Une tribune de Guillaume Cairou, Président du Club des Entrepreneurs

imgscan contrepoints 2013-2436 courbe du chômage+0,3%. Le nombre de demandeurs d’emplois a continué de grimper en juin, mais moins vite qu’auparavant.

La priorité de tous, entrepreneurs et politiques, doit être désormais la création d’emplois, qui nécessite des réformes et de la confiance.

La multiplication des taxes créées tous azimuts et la complexité du millefeuille administratif français a eu un effet négatif très important sur la création d’emplois mais il est possible de renouer avec la croissance et l’emploi à condition de recréer la confiance avec les entrepreneurs.

Les éléments du retour de la compétitivité économique contenus dans les rapports Mandon et Grandguillaume sur la simplification administrative puis dans le Pacte de responsabilités doivent être appliqués sans délai.

Je suis inquiet de constater que le nombre de seniors en quête d’un emploi continue de progresser, à +0,9%. Sur un an, leur nombre a bondi de 11,5% !

Les seniors sont un capital humain unique et précieux.

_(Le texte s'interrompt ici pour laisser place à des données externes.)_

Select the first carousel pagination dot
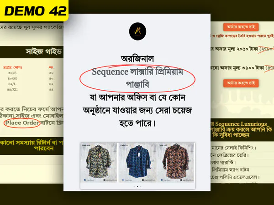Image resolution: width=274 pixels, height=205 pixels. 135,186
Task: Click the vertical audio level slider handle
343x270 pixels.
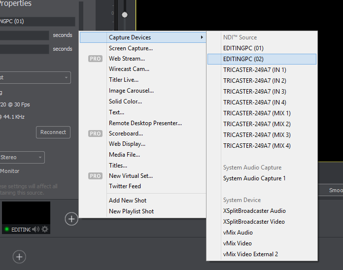Action: pyautogui.click(x=125, y=15)
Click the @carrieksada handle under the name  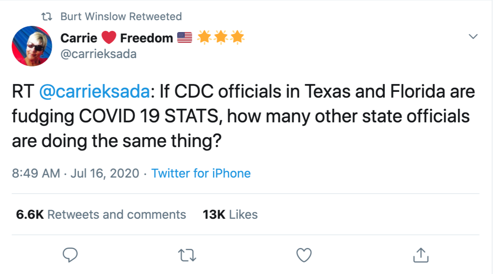click(98, 54)
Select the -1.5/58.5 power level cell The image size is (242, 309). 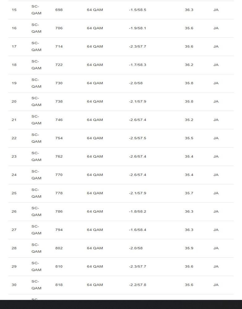[x=137, y=10]
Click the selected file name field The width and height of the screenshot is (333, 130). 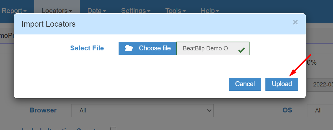tap(206, 48)
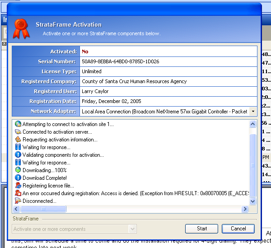The height and width of the screenshot is (248, 271).
Task: Click info icon beside 'Download Complete!'
Action: [18, 178]
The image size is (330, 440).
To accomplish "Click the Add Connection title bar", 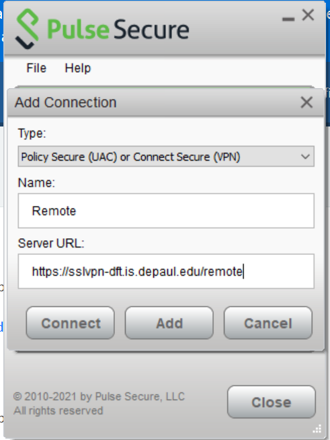I will (x=165, y=102).
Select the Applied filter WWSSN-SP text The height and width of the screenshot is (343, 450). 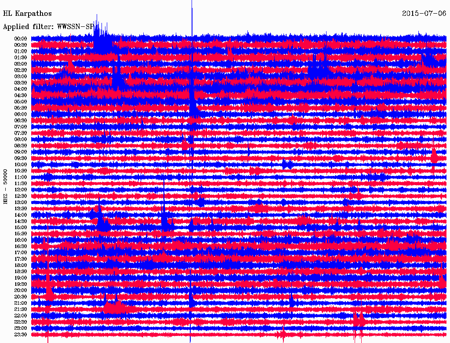tap(48, 27)
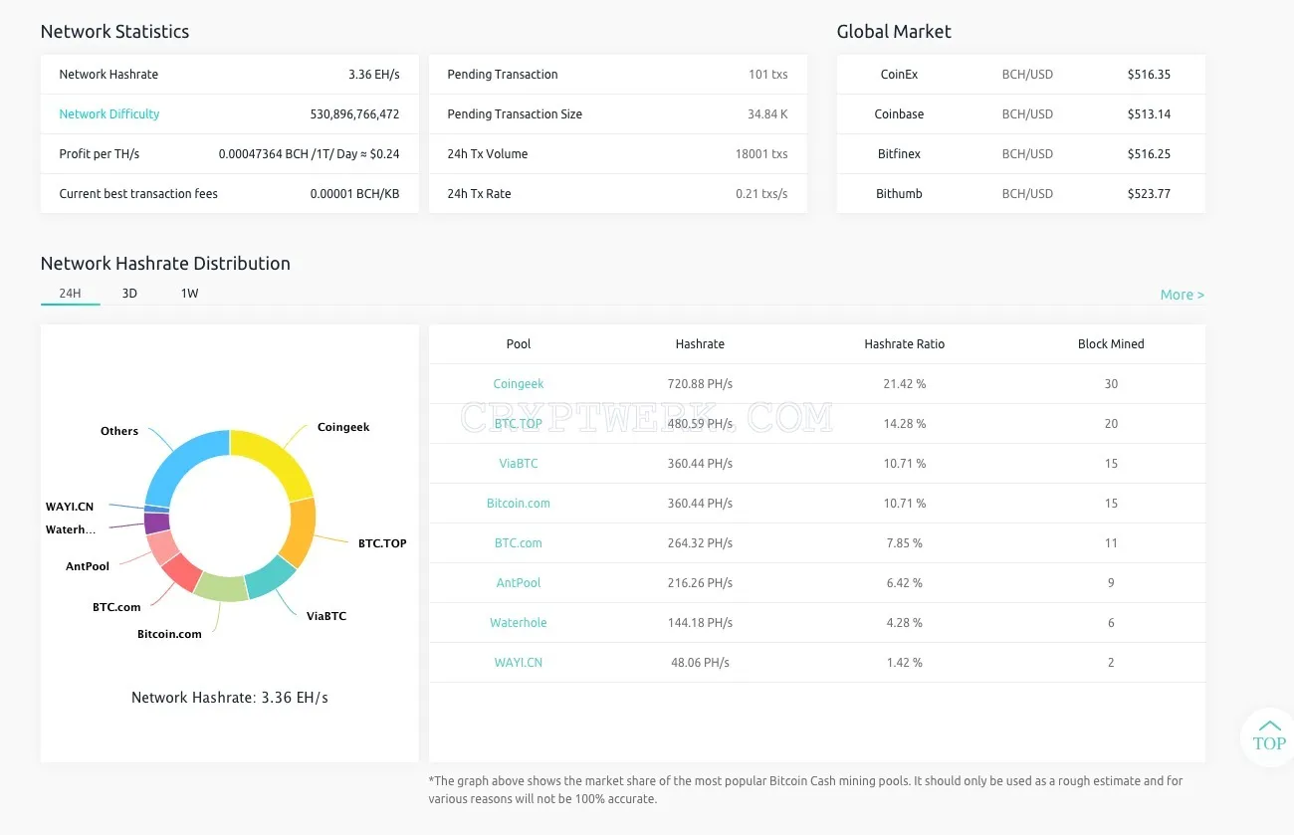Click the purple Waterhole donut segment
Image resolution: width=1294 pixels, height=835 pixels.
coord(156,522)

Le Gouvernement doit s’attaquer aux freins à l’embauche des seniors.

Il y a un paradoxe insupportable. Les besoins en seniors dans les entreprises n’ont jamais été aussi grands. Malgré tout, ces entreprises ont du mal à embaucher des seniors mais offrent néanmoins de vraies opportunités de travail qui méritent de se poser la question de l’indépendance notamment dans celles qui n’ont pas organisé en interne le transfert de compétences ces dernières années. C’est une fatalité contre laquelle nous pouvons lutter.

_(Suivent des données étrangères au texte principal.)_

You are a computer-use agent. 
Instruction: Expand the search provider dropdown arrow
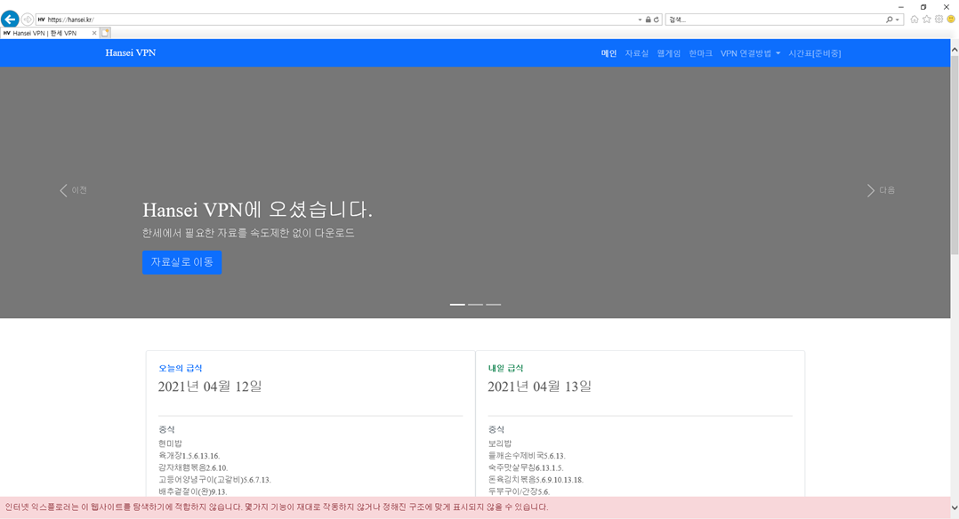click(x=898, y=20)
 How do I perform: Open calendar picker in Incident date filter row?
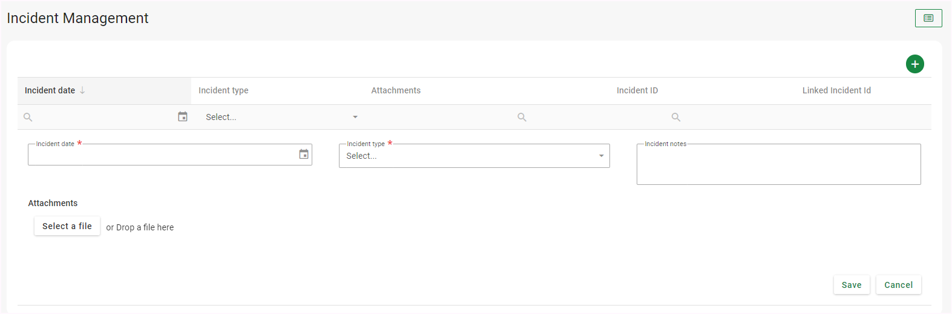[x=182, y=116]
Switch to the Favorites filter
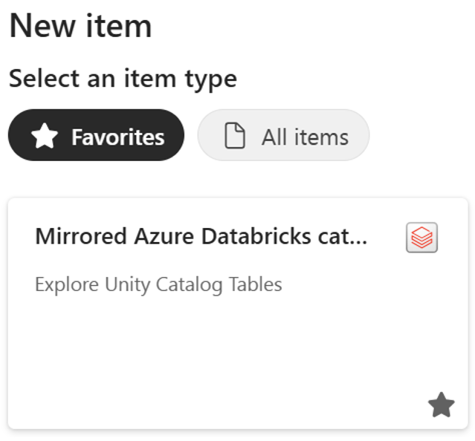The image size is (475, 441). click(96, 136)
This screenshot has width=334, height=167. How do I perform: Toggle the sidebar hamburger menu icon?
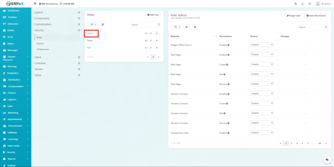[x=35, y=4]
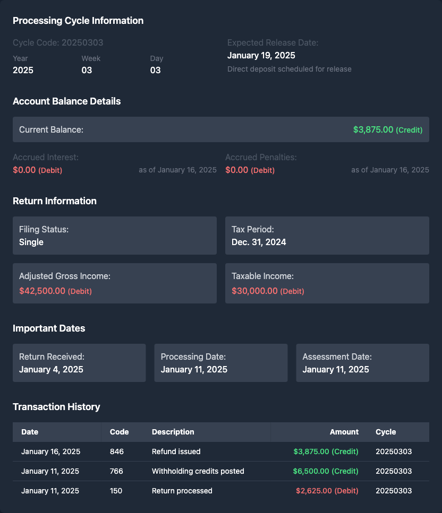
Task: Select the Withholding credits posted row
Action: tap(220, 471)
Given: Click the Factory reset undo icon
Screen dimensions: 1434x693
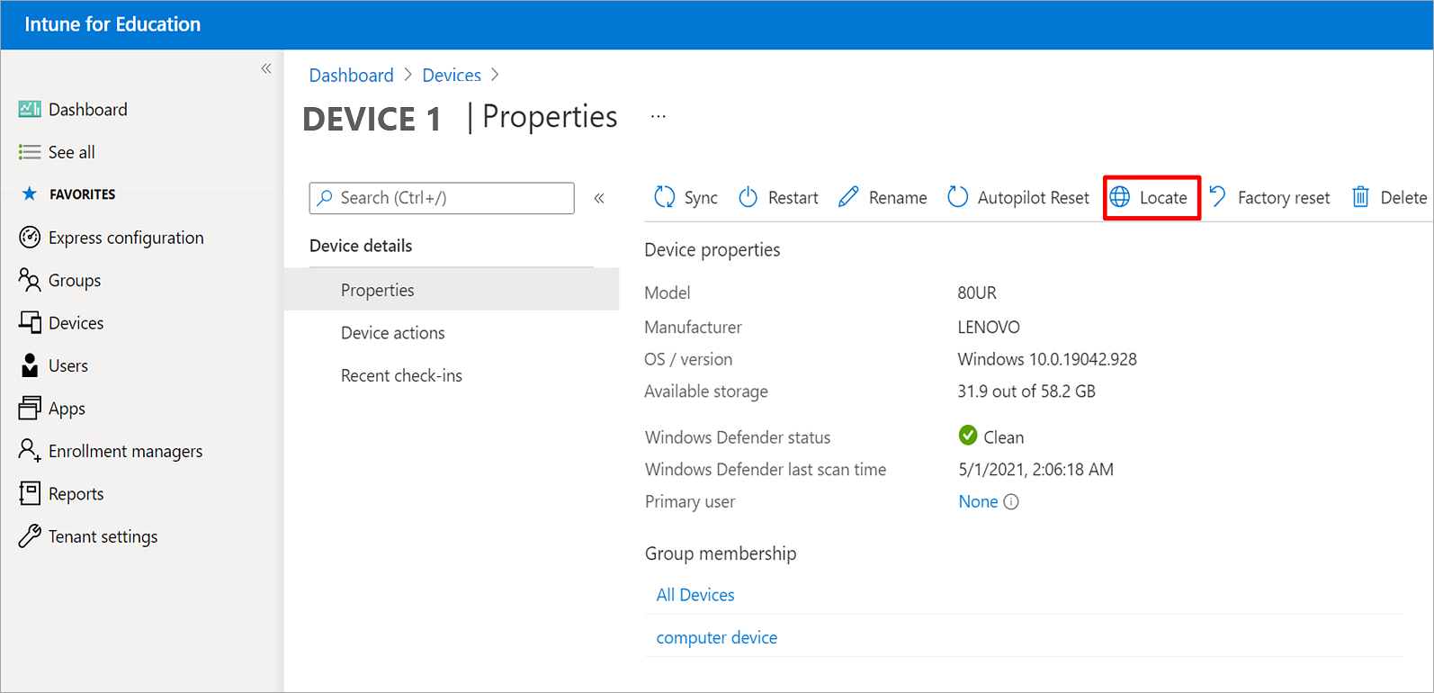Looking at the screenshot, I should click(1218, 197).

La rigidité du marché du travail qui fait qu’en France nous avons la triste particularité de ne plus faire confiance à nos seniors qui font pourtant le succès de nos entreprises par la richesse de leur expérience et leur très forte volonté de ne pas rompre le lien avec une activité qui a souvent été au cœur de leur quotidien. Cela est évidemment accentué par les faibles retraites de certains salariés. Ils sont pourtant la clé de la croissance de demain !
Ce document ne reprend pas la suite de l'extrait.